No Irã, estudantes que abraçaram o cristianismo precisam seguir rituais islâmicos nas salas de aula e fingir adesão total ao Alcorão para não sofrer represálias. A rotina inclui horários de oração obrigatórios, aulas sobre o islã e fiscalização constante em escolas, universidades e até no serviço militar.
Medo de rejeição e consequências acadêmicas
Mobina*, jovem convertida, relata que a simples suspeita de não apoiar o islã pode resultar em notas baixas, expulsão e até denúncia ao serviço secreto. “Sou cristã e tenho que me comportar como muçulmana”, resume.

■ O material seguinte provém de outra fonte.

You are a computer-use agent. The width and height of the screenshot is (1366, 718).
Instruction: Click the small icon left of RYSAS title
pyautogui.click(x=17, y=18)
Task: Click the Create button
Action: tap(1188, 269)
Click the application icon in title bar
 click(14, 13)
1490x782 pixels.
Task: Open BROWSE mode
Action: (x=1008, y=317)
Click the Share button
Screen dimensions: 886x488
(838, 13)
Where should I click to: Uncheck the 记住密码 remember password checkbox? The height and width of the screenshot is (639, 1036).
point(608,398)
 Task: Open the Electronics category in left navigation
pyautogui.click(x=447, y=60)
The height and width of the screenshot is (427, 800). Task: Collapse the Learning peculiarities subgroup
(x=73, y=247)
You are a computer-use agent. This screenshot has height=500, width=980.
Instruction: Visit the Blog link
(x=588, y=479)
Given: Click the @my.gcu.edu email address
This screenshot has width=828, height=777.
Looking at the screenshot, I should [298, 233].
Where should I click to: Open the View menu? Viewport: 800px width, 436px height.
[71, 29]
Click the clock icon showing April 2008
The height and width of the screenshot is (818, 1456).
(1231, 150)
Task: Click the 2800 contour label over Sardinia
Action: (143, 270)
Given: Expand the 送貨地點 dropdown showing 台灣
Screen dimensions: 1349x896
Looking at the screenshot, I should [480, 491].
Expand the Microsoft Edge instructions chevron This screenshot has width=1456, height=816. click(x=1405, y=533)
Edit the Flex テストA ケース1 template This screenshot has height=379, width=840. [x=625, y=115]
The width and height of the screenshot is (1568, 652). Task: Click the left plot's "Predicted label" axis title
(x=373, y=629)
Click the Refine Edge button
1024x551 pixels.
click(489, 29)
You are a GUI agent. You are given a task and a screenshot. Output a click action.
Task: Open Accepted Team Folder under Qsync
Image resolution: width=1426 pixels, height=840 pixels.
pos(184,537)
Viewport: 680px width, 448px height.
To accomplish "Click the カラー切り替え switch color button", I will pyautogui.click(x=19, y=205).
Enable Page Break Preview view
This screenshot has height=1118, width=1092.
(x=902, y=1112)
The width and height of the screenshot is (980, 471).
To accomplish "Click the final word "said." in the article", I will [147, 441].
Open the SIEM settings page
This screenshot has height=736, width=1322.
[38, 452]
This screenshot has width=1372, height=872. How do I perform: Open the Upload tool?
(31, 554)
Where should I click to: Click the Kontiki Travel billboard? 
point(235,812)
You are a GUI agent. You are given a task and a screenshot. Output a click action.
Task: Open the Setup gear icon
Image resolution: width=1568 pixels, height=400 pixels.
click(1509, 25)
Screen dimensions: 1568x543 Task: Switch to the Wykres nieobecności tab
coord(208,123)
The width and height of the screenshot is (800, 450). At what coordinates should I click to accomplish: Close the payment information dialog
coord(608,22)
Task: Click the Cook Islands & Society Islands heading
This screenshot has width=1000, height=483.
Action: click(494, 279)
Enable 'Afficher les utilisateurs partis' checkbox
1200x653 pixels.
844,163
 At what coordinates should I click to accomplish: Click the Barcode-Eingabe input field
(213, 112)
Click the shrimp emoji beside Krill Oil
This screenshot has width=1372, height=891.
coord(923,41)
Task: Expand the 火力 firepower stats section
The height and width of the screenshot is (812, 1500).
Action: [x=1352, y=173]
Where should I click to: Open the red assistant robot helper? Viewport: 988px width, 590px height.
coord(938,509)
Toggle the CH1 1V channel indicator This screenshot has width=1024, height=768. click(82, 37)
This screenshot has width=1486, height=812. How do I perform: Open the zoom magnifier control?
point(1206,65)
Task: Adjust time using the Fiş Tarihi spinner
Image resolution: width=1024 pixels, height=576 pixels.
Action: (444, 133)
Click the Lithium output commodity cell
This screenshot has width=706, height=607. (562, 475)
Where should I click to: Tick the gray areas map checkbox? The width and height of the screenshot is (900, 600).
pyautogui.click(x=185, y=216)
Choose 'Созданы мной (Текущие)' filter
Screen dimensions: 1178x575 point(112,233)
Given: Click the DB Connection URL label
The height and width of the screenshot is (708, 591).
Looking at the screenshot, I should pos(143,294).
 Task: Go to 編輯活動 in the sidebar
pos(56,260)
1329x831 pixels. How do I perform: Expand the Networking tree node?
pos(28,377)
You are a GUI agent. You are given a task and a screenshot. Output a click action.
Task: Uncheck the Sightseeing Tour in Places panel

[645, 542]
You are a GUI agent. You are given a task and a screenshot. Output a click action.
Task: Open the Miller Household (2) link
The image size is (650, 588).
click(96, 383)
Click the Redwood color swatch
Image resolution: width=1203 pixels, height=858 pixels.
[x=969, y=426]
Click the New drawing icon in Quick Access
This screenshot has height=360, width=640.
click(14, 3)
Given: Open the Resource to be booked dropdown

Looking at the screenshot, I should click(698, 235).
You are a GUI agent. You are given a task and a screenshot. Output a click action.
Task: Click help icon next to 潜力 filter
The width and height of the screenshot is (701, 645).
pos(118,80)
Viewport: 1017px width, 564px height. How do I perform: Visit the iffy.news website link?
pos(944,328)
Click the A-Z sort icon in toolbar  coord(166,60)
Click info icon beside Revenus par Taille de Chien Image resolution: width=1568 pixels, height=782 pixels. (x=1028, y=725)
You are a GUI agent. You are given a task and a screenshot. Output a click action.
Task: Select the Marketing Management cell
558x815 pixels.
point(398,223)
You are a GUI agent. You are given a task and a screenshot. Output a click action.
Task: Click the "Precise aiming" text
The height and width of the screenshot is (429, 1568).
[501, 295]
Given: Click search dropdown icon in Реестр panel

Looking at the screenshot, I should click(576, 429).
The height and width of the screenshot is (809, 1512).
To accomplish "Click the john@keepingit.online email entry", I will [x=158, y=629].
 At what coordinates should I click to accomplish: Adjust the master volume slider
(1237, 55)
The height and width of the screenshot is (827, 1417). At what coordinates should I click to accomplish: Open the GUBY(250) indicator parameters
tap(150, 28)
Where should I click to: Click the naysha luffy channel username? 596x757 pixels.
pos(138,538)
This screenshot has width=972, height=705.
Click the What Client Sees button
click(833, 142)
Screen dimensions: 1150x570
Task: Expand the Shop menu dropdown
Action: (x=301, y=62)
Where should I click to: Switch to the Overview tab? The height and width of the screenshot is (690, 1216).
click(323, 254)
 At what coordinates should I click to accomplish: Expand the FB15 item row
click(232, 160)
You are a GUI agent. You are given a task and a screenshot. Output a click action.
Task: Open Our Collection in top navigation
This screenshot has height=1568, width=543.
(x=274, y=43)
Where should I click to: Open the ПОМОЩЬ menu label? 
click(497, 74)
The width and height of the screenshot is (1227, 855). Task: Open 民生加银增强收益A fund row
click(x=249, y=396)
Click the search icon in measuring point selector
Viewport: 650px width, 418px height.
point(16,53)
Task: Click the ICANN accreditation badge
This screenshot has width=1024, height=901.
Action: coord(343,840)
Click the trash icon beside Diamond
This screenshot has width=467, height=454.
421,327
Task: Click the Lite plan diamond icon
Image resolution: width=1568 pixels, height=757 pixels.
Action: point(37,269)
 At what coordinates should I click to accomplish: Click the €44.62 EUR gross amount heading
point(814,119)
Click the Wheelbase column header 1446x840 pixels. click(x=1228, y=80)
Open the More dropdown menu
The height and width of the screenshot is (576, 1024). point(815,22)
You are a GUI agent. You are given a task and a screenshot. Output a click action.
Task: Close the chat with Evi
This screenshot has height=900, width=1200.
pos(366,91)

Serviço militar e peso na consciência
Mehrdad* enfrentou o mesmo dilema ao ingressar no Exército. Temendo punições, declarou-se muçulmano em formulário oficial. A decisão, segundo ele, gerou culpa por negar publicamente sua nova fé.
Família como primeiro obstáculo
Quando a conversão é descoberta em casa, o resultado pode ser rompimento de laços. Azad* afirma que muitos ouvem dos pais frases como “você envergonha a família” e recebem ameaça de deserdar.
Falta de comunhão e desequilíbrio de gênero
Reuniões presenciais com outros cristãos são raras e arriscadas. Nas igrejas domésticas, há predominância feminina, dificultando que mulheres encontrem parceiros que compartilhem a mesma fé. “Acabamos buscando alguém fora da igreja”, diz Sogol*.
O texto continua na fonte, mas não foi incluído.